The Alliance for Clinical Research Excellence and Safety (ACRES), the US-based organisation working towards a global clinical-research network based on standardisation, accreditation and a common information-technology platform, has formed a strategic alliance with the PharmaTrain Federation.
With an executive office in Basel, Switzerland, PharmaTrain is an international not-for-profit organisation dedicated to improving the education and training of professionals in medicines development.
The goal of the ACRES-PharmaTrain alliance is to promote the adoption of “new and reliable” global standards for high-quality postgraduate education in drug discovery, development, regulation and marketing.
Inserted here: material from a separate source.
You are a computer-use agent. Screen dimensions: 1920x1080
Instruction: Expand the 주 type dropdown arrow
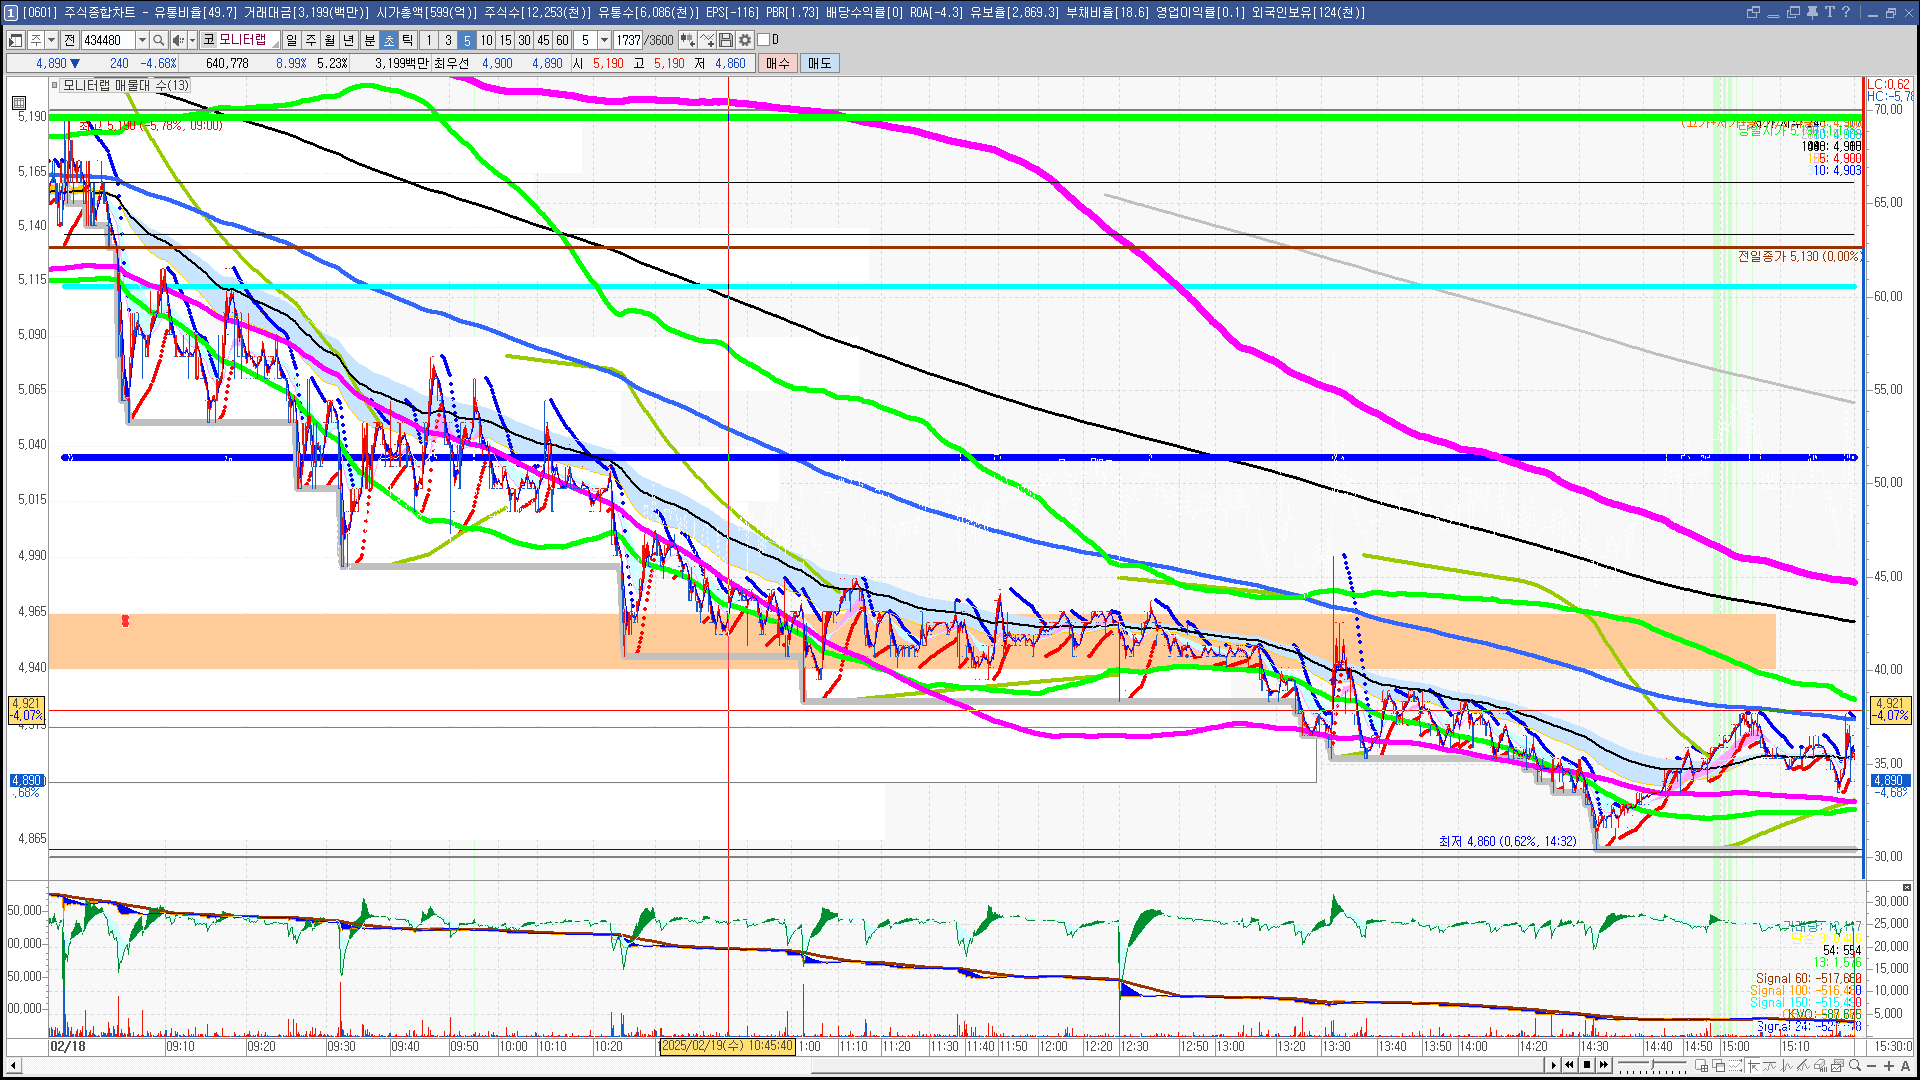[x=51, y=40]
The partners aim to establish and implement a systems approach to “addressing the many challenges currently facing the global drug development and health-related research endeavour”, they said.
Proposed joint projects include developing and disseminating curriculum standards for educational programmes in these areas, as well as implementing a global quality assessment and recognition process for educational programmes and training courses.
Since inception, PharmaTrain has defined 180 content topics in its comprehensive Syllabus of Medicines Development and mapped these topics to 60 critical learning outcomes, aligned to the core competencies for scientists involved in medicines development, noted Dr. Greg Koski, president and chief executive officer of ACRES.
This “rigorous approach” to standards-based education and training “has been missing in preparing professionals in medicines development”, Koski commented.
“Our strategic alliance with PharmaTrain will facilitate the adoption and implementation of these standards worldwide with significant beneficial impact for the industry and for patients.”
As its founder Fritz Bühler, Professor of Pharmaceutical Medicine and Cardiology at the University of Basel and former head of Global Clinical Research and Development at Roche, pointed out, PharmaTrain started out as an education and training project within the European Union’s Innovative Medicines Initiative (IMI).
The organisation “is now ready to undertake the next step for globalisation”, Bühler added.